In our own studies we transplanted this mixture of cultured olfactory ensheathing cells into complete unilateral lesions of the upper cervical corticospinal tract in adult rats.22 We found that the grafted cells encourage the growth of the cut nerve fibres, and suppress the excessive neuromatous branching found in untreated lesions. The grafted cells take up an elongated shape and form a tightly aligned bridge between the ends of the cut fibre tract. The regenerating nerve fibres enter the graft and follow this new aligned bridge pathway. Within the bridge the nerve fibres are intimately ensheathed by the Schwann-like cells, and enclosed in an outer, perineurial-like, sheath of fibroblasts. But, most important, once they reach the end of the graft they re-enter the host spinal cord and continue along the distal part of the corticospinal tract to form terminal arborization in their normal target areas. During their course through the transplant the fibres are myelinated by peripheral myelin formed by the Schwann-like cells, and when they re-enter the spinal cord they are myelinated by host oligodendrocytes. The effect is to put a patch over the lesion, restoring the integrity of the original pathway. This regeneration can be achieved by transplanting at some time after the original injury, and leads to the functional recovery of a learned task. In a second series of investigations23 we studied the effects of complete hemisection of one half of the spinal cord at the upper cervical level. This results in a deficit in the use of the ipsilateral forepaw in a climbing test and the disappearance of the supraspinal respiratory rhythm in the ipsilateral phrenic nerve and hemidiaphragm. Both these functions can be restored after transplantation of cultured olfactory ensheathing cells.

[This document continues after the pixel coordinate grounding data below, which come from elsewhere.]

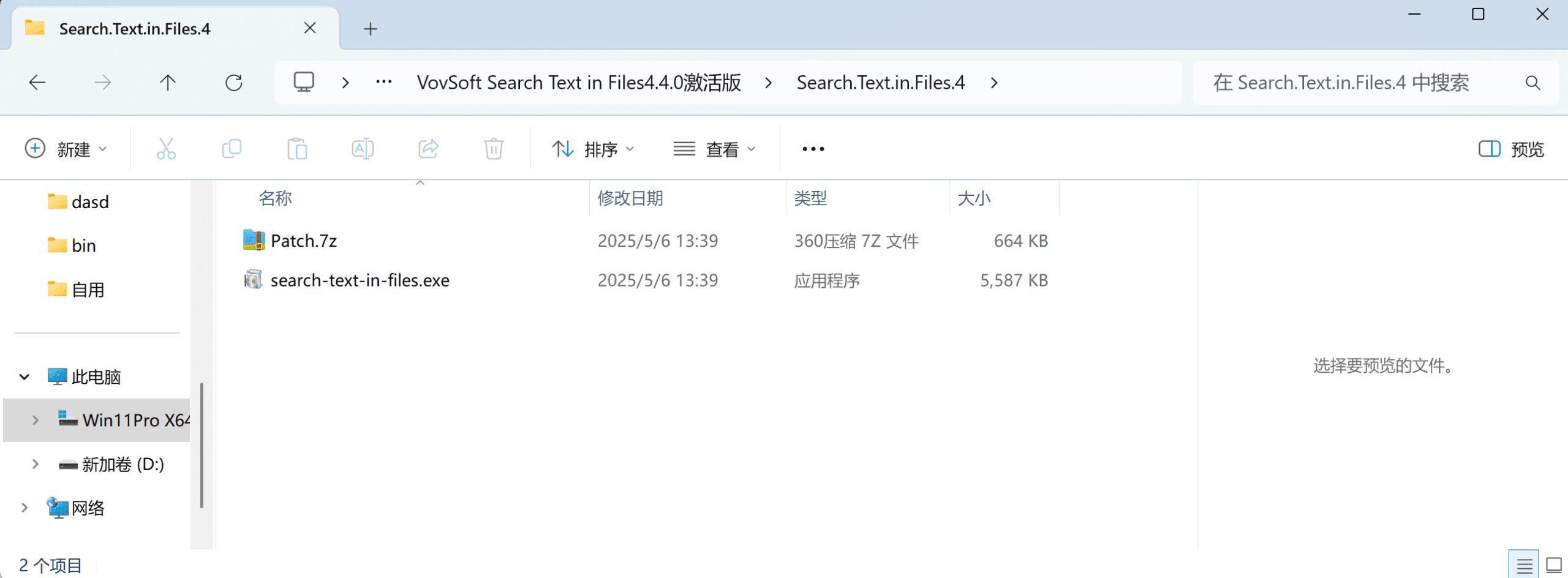Screen dimensions: 1568x578
Task: Expand the Win11Pro X64 drive node
Action: pos(36,420)
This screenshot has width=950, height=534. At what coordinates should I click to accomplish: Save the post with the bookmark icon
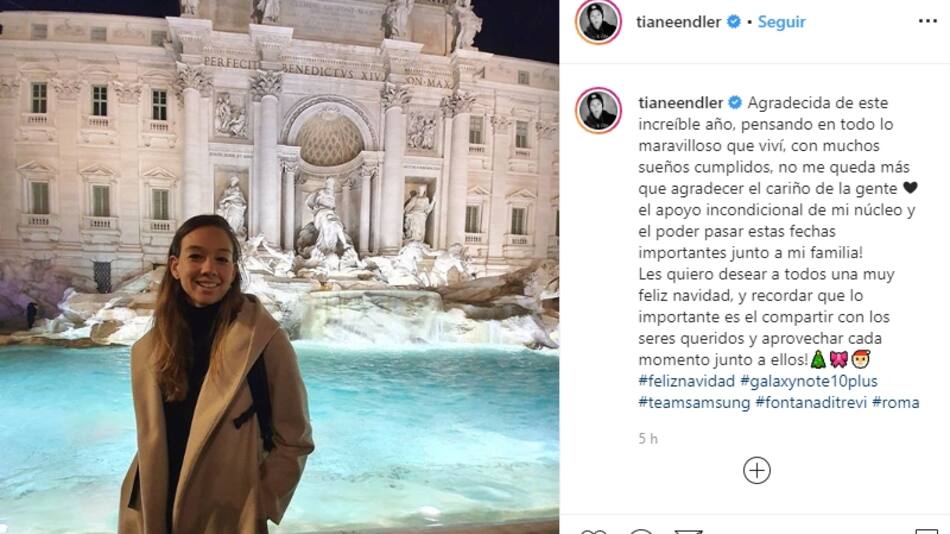926,531
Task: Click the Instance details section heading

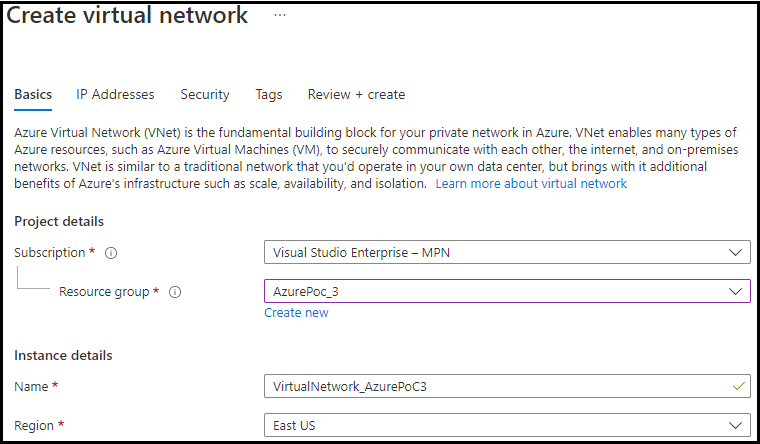Action: coord(63,355)
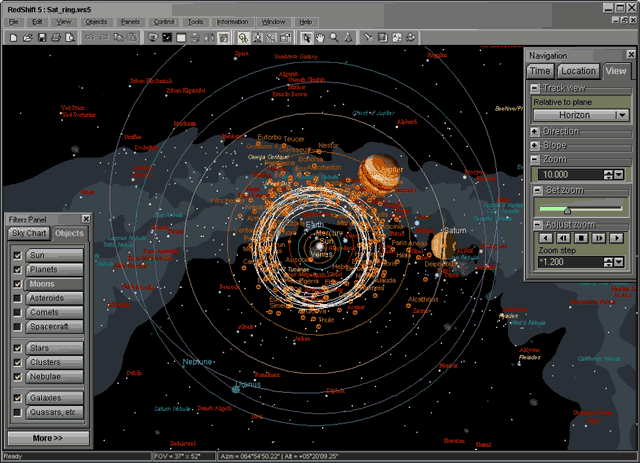The height and width of the screenshot is (463, 640).
Task: Click the More >> button
Action: (48, 438)
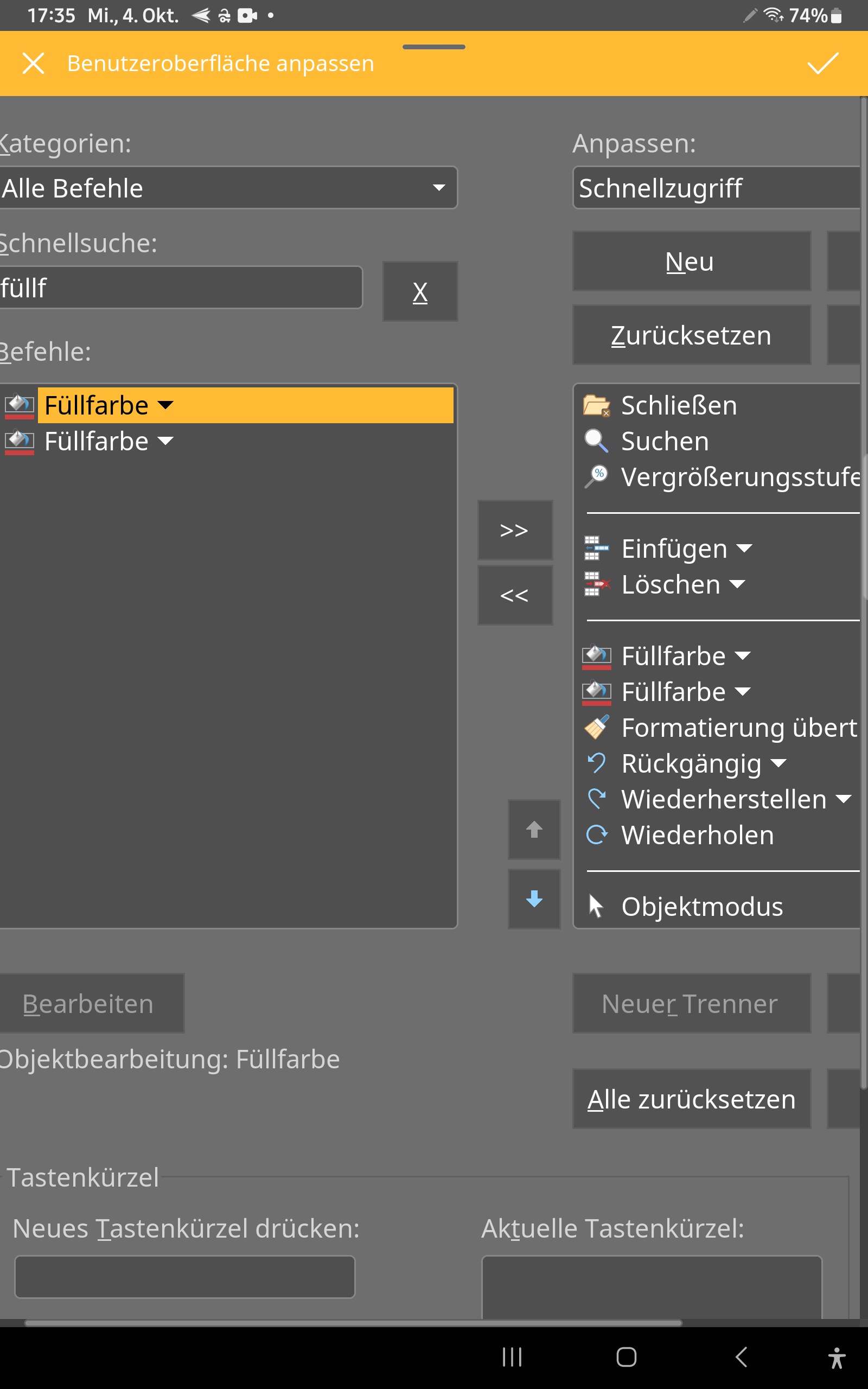
Task: Select the Objektmodus cursor icon
Action: coord(596,906)
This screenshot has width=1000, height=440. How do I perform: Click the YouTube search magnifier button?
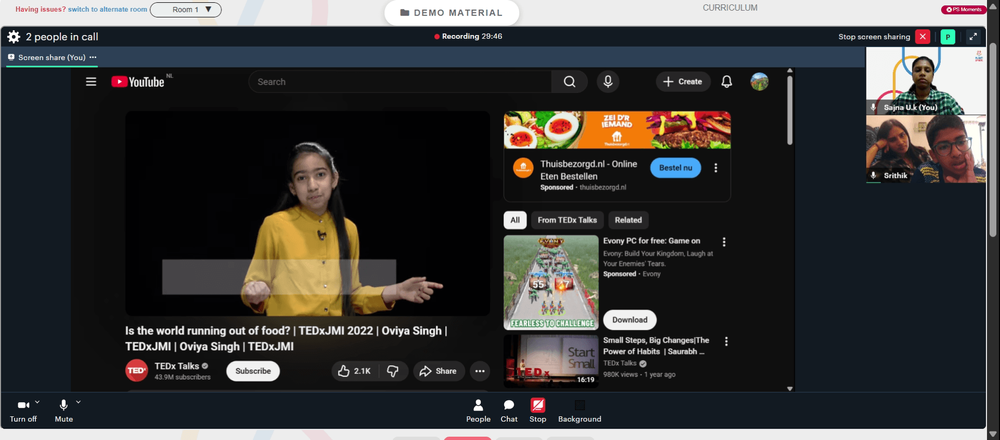pyautogui.click(x=570, y=82)
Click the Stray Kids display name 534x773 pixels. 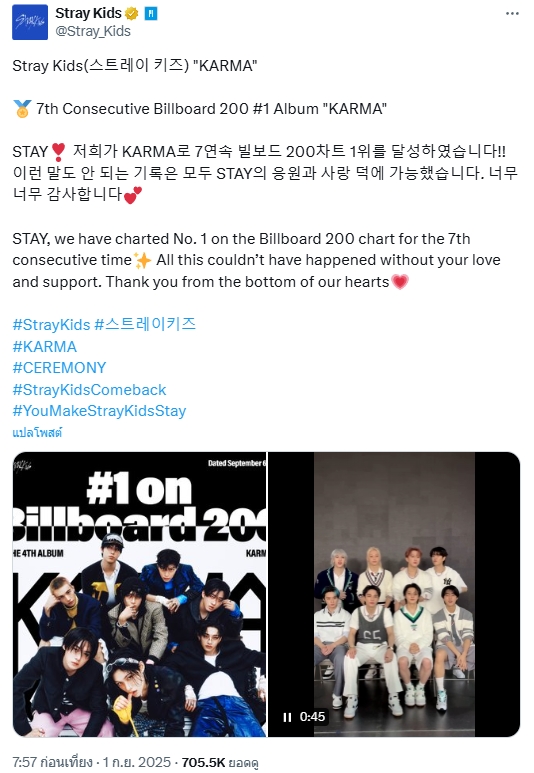click(88, 13)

The rat results are encouraging, but at some point we have to decide whether the system really is predictive of human repair. The steps to be taken include finding how to obtain sufficient numbers of reparative cells from human nasal mucosal biopsies, and devising a method of surgical implantation that will not increase the damage but will enable the limited numbers of cells we can hope to obtain to form a continuous anatomical bridge. It will also be necessary to define the exact conditions which will be the basis of a first, limited, trial. The patient's history must be such that at the time of intervention no further spontaneous recovery can be expected, and the proposed operation must be sufficiently atraumatic that no further loss of nervous functions will be caused by the intervention. We are currently in discussion with the National Hospital for Neurology and Neurosurgery at Queen Square, and hope that these desiderata may be fulfilled in the next period. The proof of all this speculation will only come when a patient has recovered functions that cannot be restored by any existing techniques.